Activity
Show every line of the data below that includes the word "pixels".

Entries shown
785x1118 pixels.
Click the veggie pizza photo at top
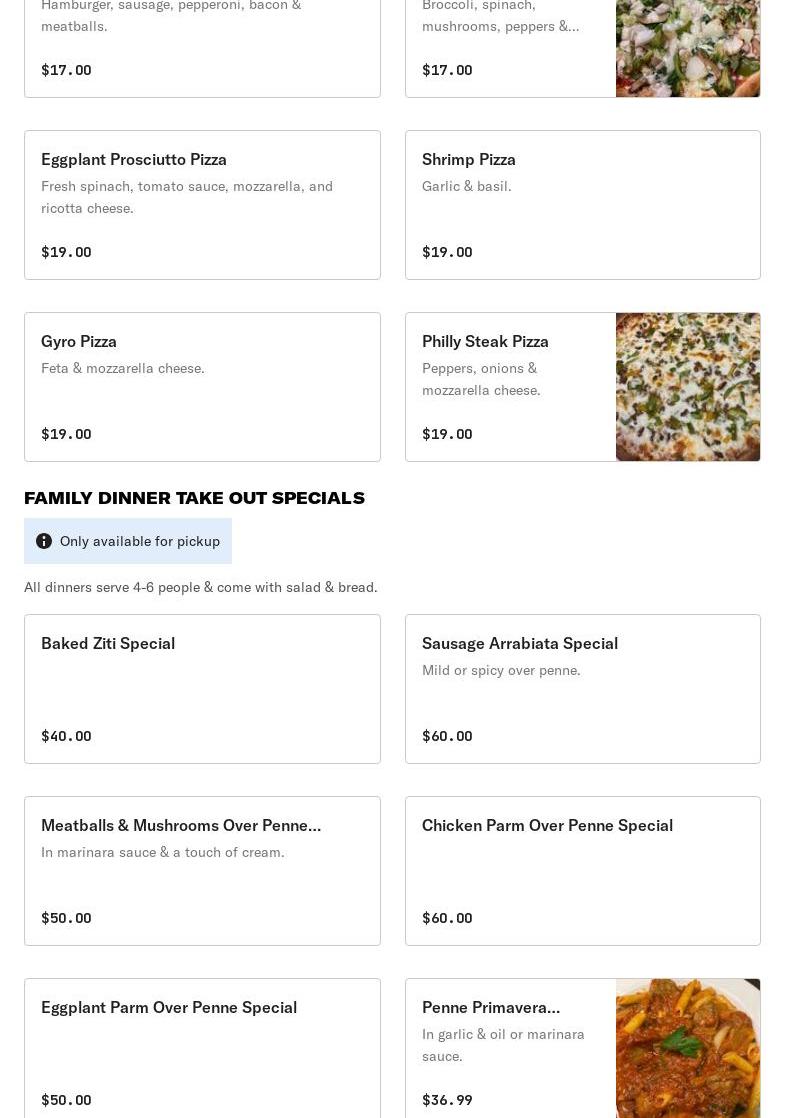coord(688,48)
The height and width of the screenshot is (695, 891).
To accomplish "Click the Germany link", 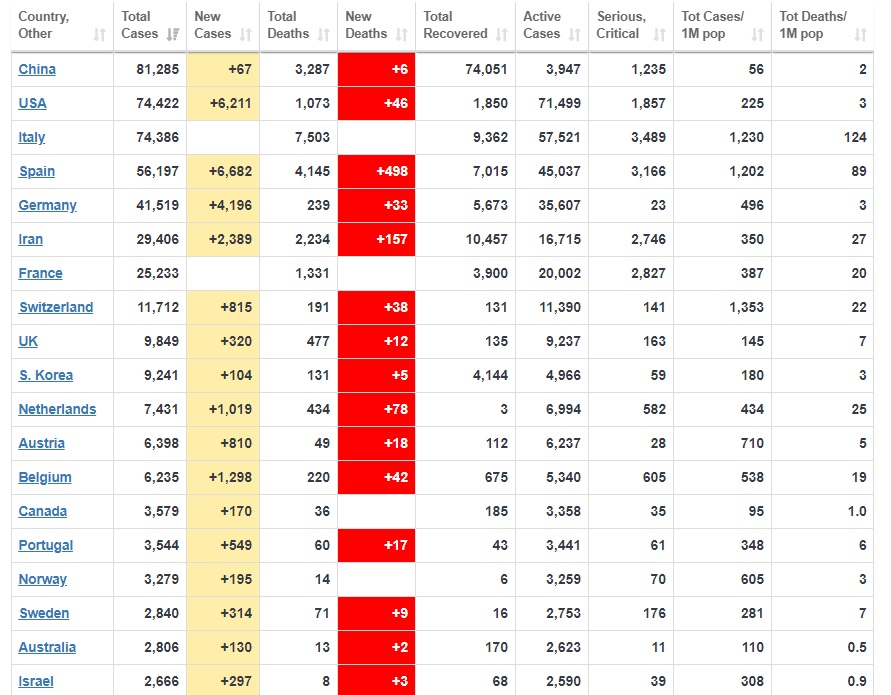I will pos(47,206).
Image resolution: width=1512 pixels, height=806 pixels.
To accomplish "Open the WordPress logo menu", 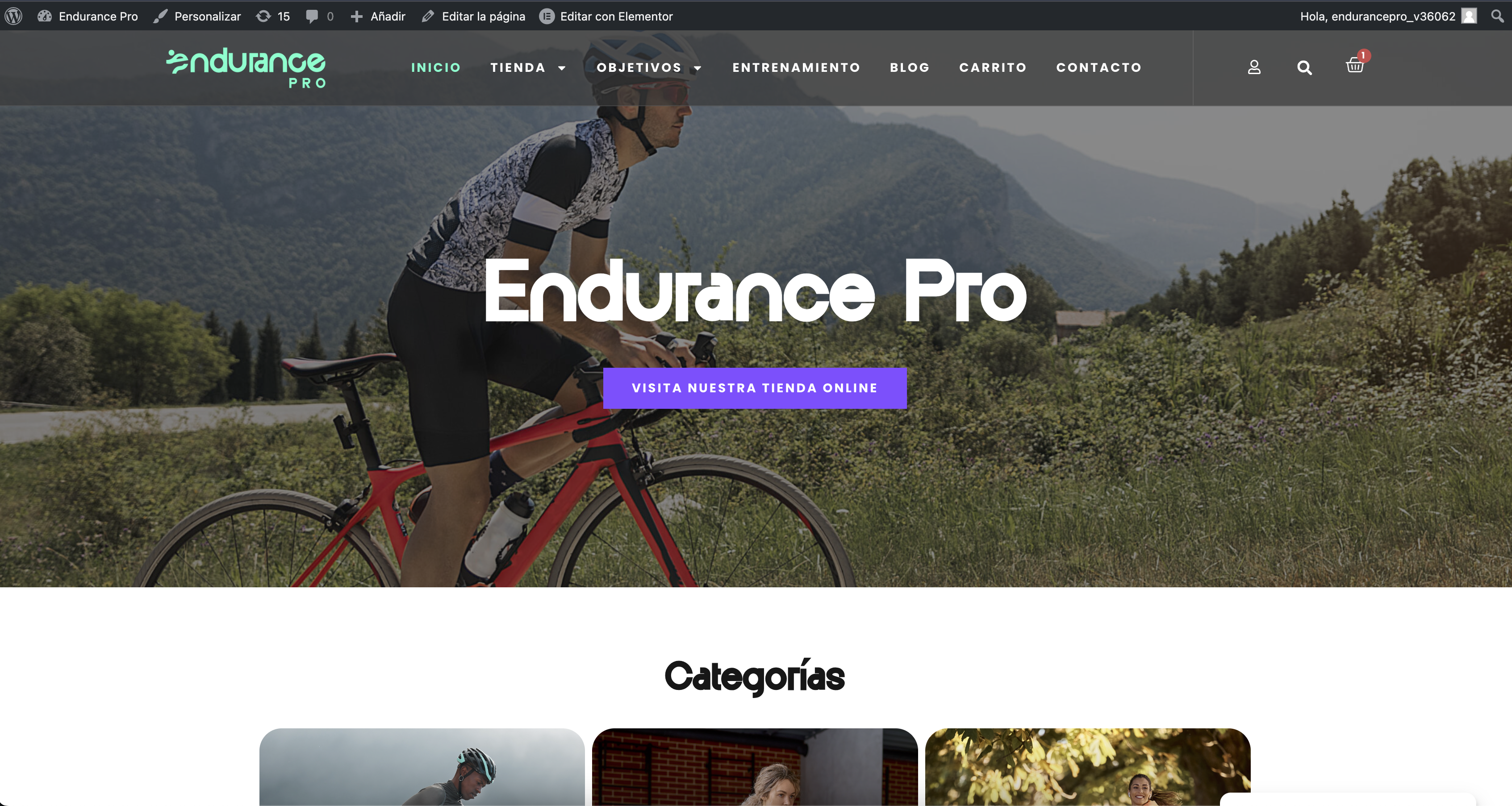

Exercise response
785x1118 pixels.
Image resolution: width=1512 pixels, height=806 pixels.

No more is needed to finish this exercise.